Apart from the look, there was something different about the music being produced in the 80s. “There were more genres of music popular at that time,” said Break, “and it was a golden age in most of those genres. It was before the use of digital technology became commonplace so the standard of playing and singing on hit records then was as good as it had ever been, and song writing was still more of an art form than it’s gradually become.”

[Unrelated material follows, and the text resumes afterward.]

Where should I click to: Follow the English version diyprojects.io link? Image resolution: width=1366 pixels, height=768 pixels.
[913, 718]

More than anything else “there was an overwhelmingly positive vibe to a lot of 80s hits,” and it’s this vibe that really appeal to people who come to Spring Break shows. Even the name was chosen to “accentuate that we’re a good time, party band.” After all “Spring Break” is “essentially a phrase that’s mostly shouted by drunk, American college students, falling around, having a good time with their tops off. And we’re all for that. I mean, who isn’t, right?”
Break’s passion for the 80s is pretty much unrelenting. Just ask him about his favourite movie, and he’ll tell you it’s Back to the Future. “Don’t let anybody sell it short just because it’s light-hearted, family entertainment – it’s as good as, if not better than, any drama or thriller released in the entire decade.”

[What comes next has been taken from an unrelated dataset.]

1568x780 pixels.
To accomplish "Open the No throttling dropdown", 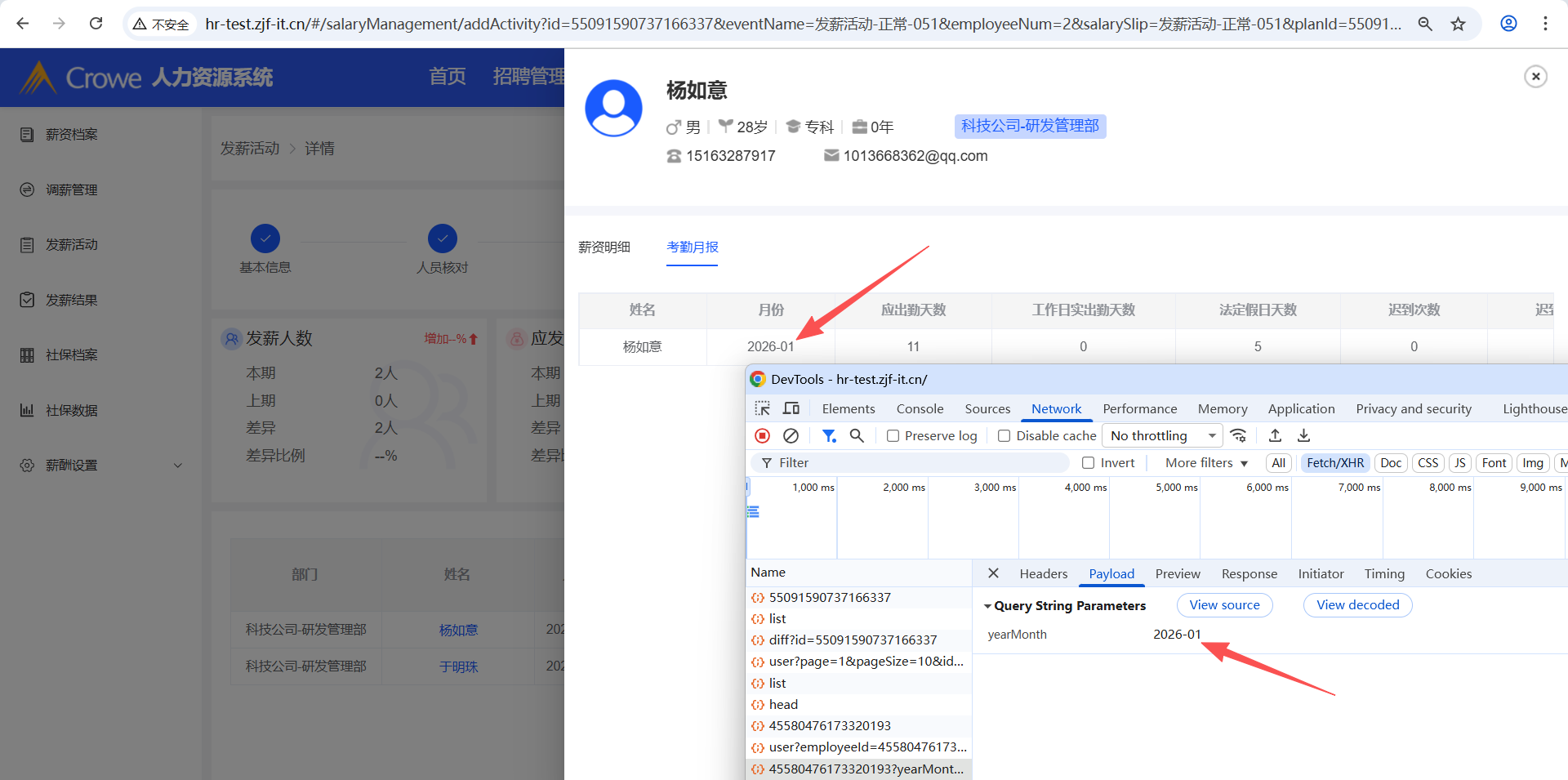I will (x=1161, y=436).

And his favourite artist and song?
“For the song I’ll go for The Power of Love by Huey Lewis & The News. And for artist I’ll go for Huey Lewis & The News. Can you sense the theme there?!”
Spring Break have a lot of private functions coming up during the Christmas period, but they never stay doing one thing for long. “It’s all about variety. The ideal is to play a healthy balance of all types of gigs but we never get sick of doing what we do, no matter what the environment.”
But don’t they ever get sick of weddings? “I hear Lionel Richie does weddings and corporate gigs all the time. And what’s good enough for that old goose is more than good enough for this gander.” The band’s next public show is a return to The Button Factory on March 17th.
“That’ll be a night to remember,” said Break, “very slowly throughout the course of the following day.”